What to do ▸
Return all lines of the data in which the string "agent" occurs.

Working data ▸
────────

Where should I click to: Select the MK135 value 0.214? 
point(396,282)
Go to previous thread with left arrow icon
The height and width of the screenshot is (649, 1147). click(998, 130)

────────

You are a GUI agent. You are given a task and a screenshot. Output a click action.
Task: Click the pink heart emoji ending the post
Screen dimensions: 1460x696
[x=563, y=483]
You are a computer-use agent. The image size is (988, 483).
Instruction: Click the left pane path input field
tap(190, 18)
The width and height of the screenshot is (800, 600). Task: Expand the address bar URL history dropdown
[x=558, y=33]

────────

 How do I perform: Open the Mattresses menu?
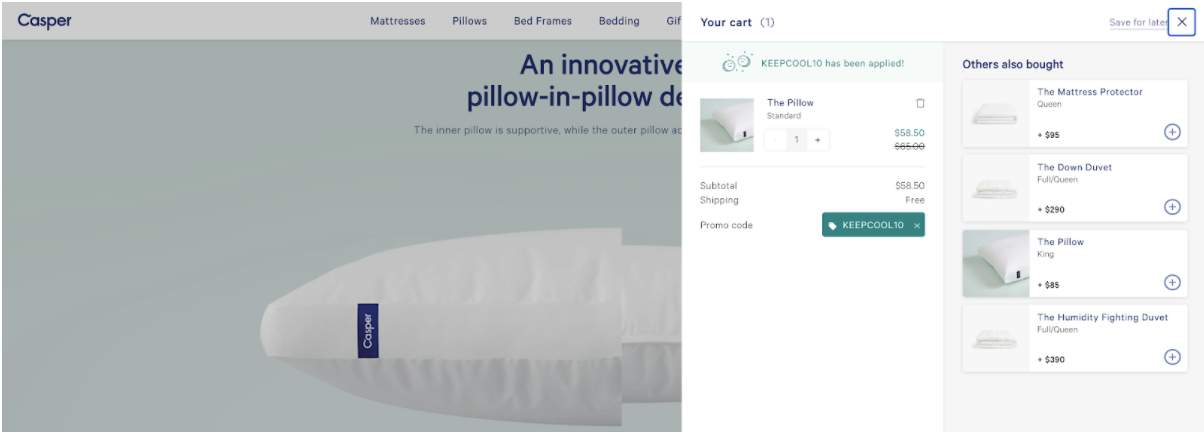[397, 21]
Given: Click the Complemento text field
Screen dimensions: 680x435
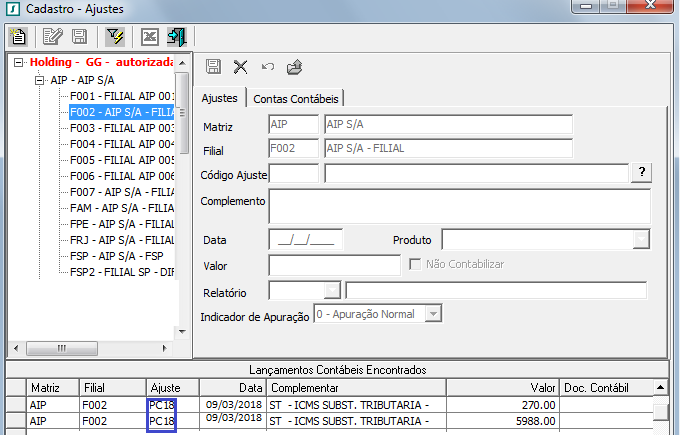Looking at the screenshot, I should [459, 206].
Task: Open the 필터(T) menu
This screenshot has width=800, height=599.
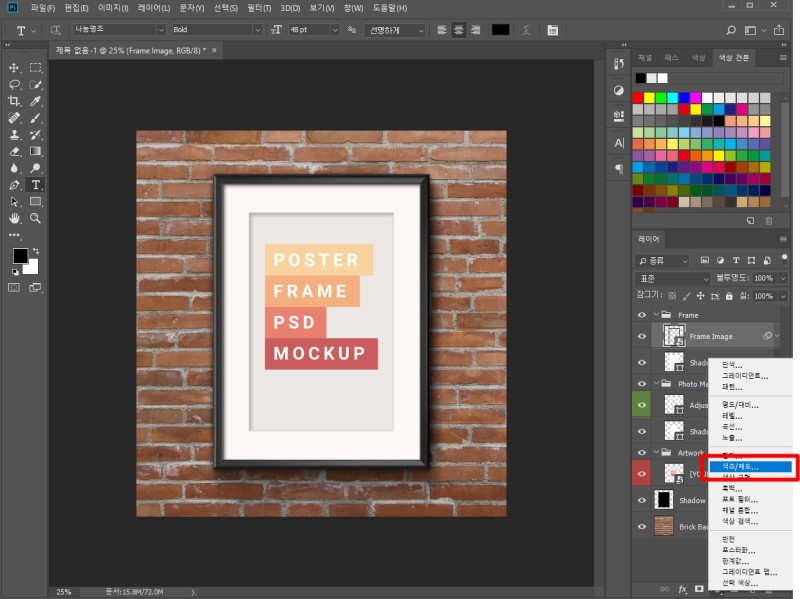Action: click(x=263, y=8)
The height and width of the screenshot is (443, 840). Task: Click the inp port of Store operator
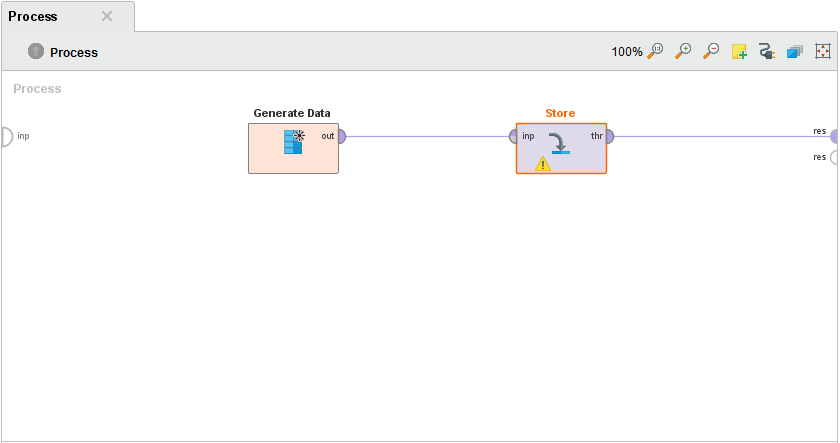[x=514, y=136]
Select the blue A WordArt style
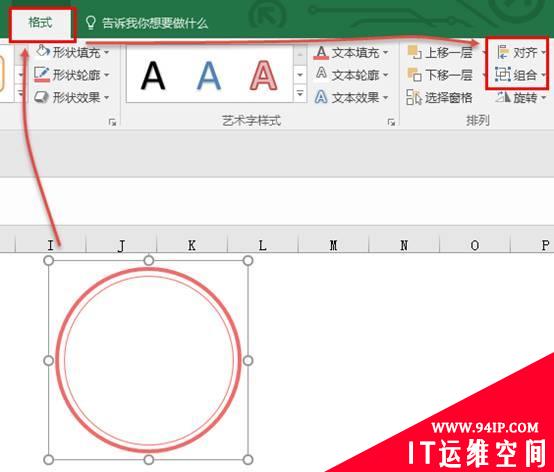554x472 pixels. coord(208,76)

────────

Answer to the problem ▸
You are a GUI agent. You are given a task and a screenshot. Output a click action.
You are a computer-use agent. The image size is (988, 483).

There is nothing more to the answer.